Posted on 09/25/2003 7:33:39 AM PDT by presidio9
The only thing I can think of for not defending themselves is a big gun they have hiding in the closet.
They don't seem to be caring about left wing propaganda, and that propaganda is getting even more bazaar by the day.
Maybe the democrats are in greater fear of something than we are. They're losing it.
It might, if you know, really know, that Gore won. Because you had rigged the election yourself.
And when the "fix" didn't take, what other explaination could there be?

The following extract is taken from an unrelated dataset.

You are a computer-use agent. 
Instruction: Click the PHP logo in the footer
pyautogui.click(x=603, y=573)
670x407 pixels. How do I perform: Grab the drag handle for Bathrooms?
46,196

Modern liberalism is at the end of its history. American Leftists have now reached the precipice that always lay ahead at the logical end of their ideology. Unable to govern effectively, incapable of remaking human nature to fit their ideals, impotent in the face of violent forces arrayed against us, Liberal True Believers are doing the one thing left to them: crying, shreiking and moaning like unweened babies about the awful unfairness of Life. Poor dears, all they want and wanted was taken from them (stolen!), and how awful, mean, cruel, and evil are their political adversaries! It's all quite amusing, really. I imagine the DNC confab in Boston next year will be like an enormous Day Nursery; the sound of a thousand pacifiers sucking simultaneously. In the meantime, Mommy and Daddy and the rest of the grownups will be at work taking care of business and protecting the household from the real dangers of our world.
A - I'd rather read intelligent, opposing views that will actually make me think a little about my views. Richard Reeves, for one, causes me to think harder to clarify my own positions. Rall is just a hateful, bitter idiot.

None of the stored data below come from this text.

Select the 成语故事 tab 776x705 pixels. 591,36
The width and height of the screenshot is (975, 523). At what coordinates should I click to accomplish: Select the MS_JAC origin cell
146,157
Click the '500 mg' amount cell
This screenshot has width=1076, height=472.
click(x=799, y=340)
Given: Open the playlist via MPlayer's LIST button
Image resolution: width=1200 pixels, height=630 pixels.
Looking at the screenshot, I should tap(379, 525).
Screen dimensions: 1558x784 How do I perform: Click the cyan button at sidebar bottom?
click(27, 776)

B - Why set up a strawman to knock down. Take on the tough cookies, so the liberal lurkers will actually learn something.

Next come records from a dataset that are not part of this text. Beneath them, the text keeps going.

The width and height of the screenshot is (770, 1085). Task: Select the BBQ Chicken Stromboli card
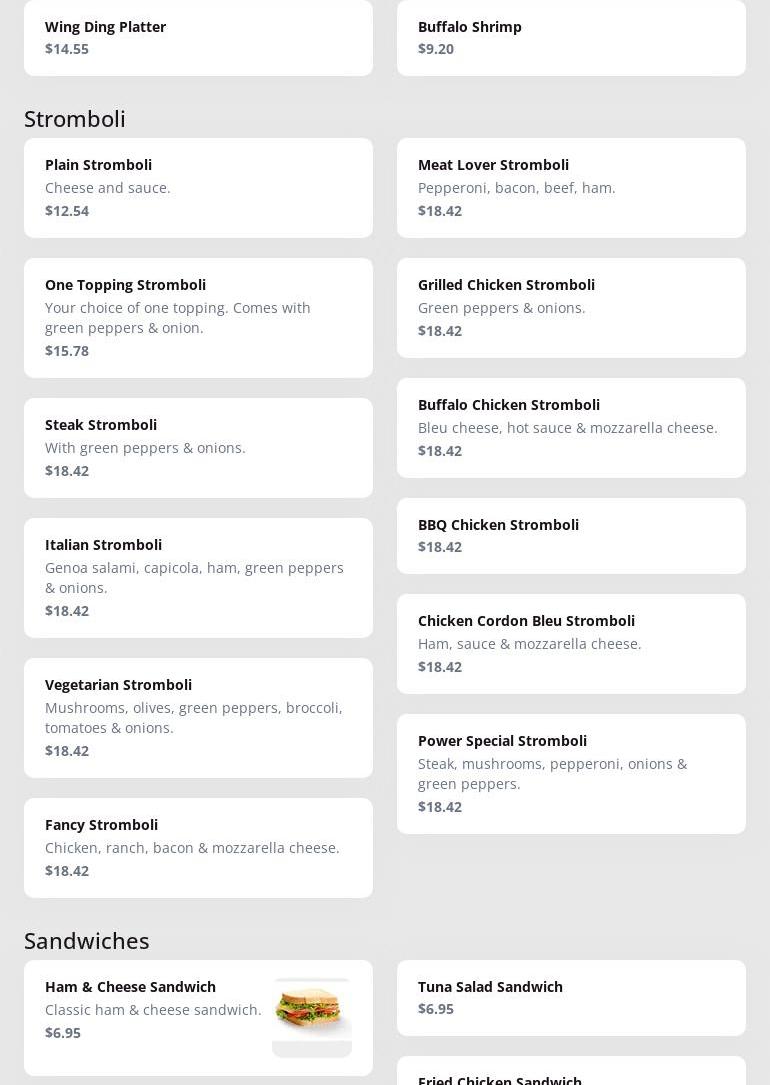571,536
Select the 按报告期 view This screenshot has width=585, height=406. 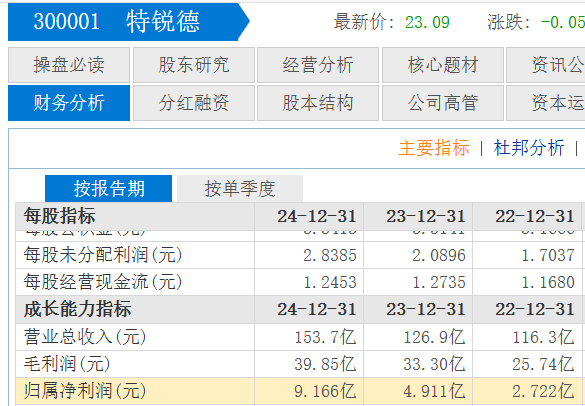(109, 188)
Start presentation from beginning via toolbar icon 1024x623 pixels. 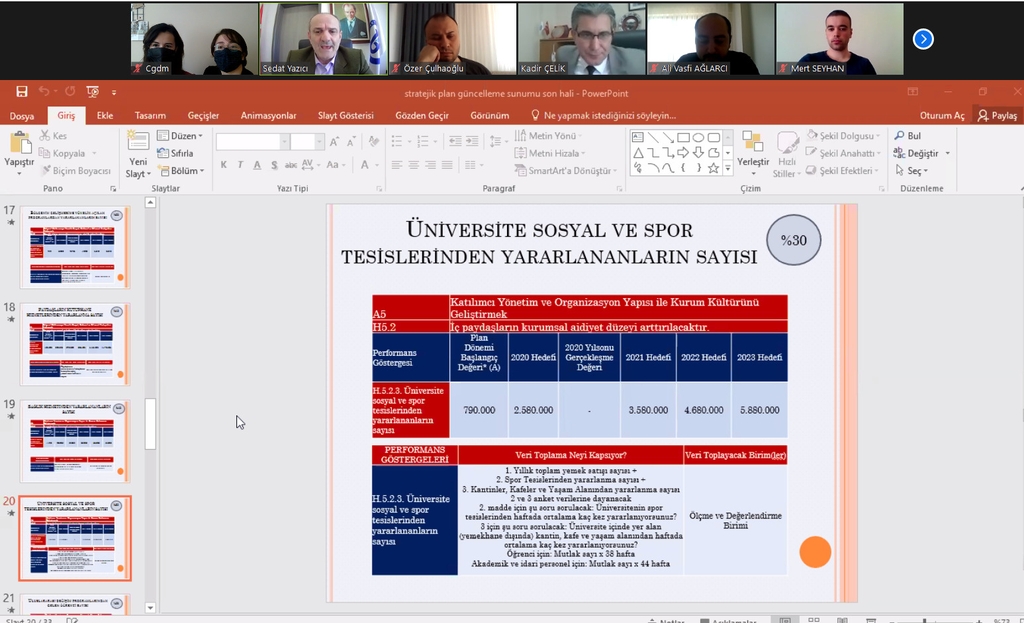coord(93,92)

C - Who cares what Rall does or what he thinks of how I think. I care about his opinion as much as a care about a 2 year old's opinion.
Yep.
Even the DEMOs recognized that.
Back in those days, delegates were apportioned in the RAT party by success in the previous election.
Alabama successfully challenged the number of delegates awarded to Illinois at the 1964 Convention since the votes were stolen.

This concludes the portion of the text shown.